Foça Belediye Başkan Aday Adayı Hakan Barçın: Bu kente borcumu ödemek istiyorum
Foça Belediye Başkanı aday adayı Barçın, BirGün’e konuştu.

Berkay SAĞOL 

CHP’de yerel seçimler için aday adayı olan isimler çalışmalara başladı. Söküm için Aliağa’ya getirilmek istenen zehir dolu gemi Nae Sao Paulo’nun durdurulması konusunda mücadelede öne çıkan kişilerden biri olan Hakan Barçın CHP’den Foça Belediye Başkanlığı için aday adayı oldu. 

Aday olma gerekçelerinin hepsini sorumluluk başlığı altında topladığını söyleyen Barçın, “Adaylık gibi görevler kendi isteğinize göre değil diğer insanların talepleriyle ortaya çıkıyor ve bir irade ortaya koymak gerekiyor. Ya tahrik oluyorsunuz ya teşvik ediyorlar sizi. Kötü yönetimler olduğunu görünce daha iyisini yaparım diye düşünerek tahrik oluyorsunuz veya yanınızdaki kişiler sizi teşvik ediyor. Ben de 5 yıldır hem Foça Belediyesi hem İzmir Büyükşehir Belediyesi Meclis Üyesi olarak görev yapıyorum ve çevremdeki bir sürü arkadaşım beni teşvik etti. Bir de sorumluluk hikâyem var. Ben yaklaşık 25 yıldır Foça’da yaşıyorum ve bilerek, isteyerek buraya geldim. Doğal bir ortamda yaşamak istediğimiz ve ekolojiye olan ilgimizden dolayı Foça’ya yerleştik. Burada iki tane çocuğumuz oldu ve Foça’da büyüdüler. Denizle, toprakla, zeytinle çok güzel deneyimleri oldu” dedi. 

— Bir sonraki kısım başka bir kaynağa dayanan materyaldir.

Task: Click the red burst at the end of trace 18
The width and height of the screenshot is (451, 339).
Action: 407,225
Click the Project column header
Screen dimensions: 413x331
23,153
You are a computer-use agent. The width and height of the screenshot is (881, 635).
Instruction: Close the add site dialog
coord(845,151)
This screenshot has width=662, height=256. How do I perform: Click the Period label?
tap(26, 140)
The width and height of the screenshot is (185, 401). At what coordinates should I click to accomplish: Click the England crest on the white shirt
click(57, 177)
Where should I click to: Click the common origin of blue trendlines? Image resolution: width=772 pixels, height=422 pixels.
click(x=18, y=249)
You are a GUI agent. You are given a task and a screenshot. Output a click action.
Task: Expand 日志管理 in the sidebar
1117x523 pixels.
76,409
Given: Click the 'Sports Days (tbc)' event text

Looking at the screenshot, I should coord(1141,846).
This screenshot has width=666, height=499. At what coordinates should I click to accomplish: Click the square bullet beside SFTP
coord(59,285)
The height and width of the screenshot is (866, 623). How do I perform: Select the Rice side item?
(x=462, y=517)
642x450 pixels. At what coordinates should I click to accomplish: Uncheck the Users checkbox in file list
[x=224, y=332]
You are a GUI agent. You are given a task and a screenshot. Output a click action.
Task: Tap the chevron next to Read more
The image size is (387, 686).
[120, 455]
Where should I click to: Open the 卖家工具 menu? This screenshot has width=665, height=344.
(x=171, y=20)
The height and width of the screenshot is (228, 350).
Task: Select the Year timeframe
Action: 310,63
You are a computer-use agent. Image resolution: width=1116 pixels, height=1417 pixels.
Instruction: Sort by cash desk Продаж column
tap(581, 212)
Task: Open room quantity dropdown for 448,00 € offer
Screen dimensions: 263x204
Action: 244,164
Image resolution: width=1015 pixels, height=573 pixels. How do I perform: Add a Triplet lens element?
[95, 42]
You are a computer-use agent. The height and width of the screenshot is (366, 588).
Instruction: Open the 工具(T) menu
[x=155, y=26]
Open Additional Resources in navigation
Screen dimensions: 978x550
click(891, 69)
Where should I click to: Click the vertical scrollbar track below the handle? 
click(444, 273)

Foça’ya borçlu hissettiğini vurgulayan Barçın, “Foça’nın böyle kalmasını, korunmasını istiyoruz. Burada doğmadık ve büyümedik ama dışarıdan gelenler daha çok kıymetini anlıyor diye düşünüyorum ben. Veya daha çok kıymetini anlama olasılığı var diye düşünüyorum. Çünkü bile isteye geliyorsunuz seçerek geliyorsunuz. Buraya borcumuzu ödemek istiyoruz. Meclis üyeliği dönemimde ve dışarıdaki hayatımda ciddi deneyimlerim oldu. Bu deneyimlerde insanı sorumlu hissettiriyor” diye konuştu. 

Foça’nın ciddi bir saldırı altında olduğunu ve betonlaştırılmaya çalışıldığını dile getiren Barçın, “Son zamanlarda içini çok boşalttılar ama en doğru kelime yine de o. Ben her alanda ortak akılla yürüyeceğim. Her alanda doğru insanları bir araya getirerek çözemeyeceğimiz hiçbir sorun yok. Konusunun uzmanı, konuyla ilgilenen insanları yan yana getireceğiz. Örneğin biz Nae Sao Paulo gemisinin geleceğini öğrendiğimizde durdurulması için yaklaşık 50 bileşenle birlikte mücadele ettik ve gemiyi durdurduk. Bir dayanışma hareketiyle, bir birliktelikle, bu yöntemle çözemeyeceğimiz hiçbir şey yok” ifadelerini kullandı. 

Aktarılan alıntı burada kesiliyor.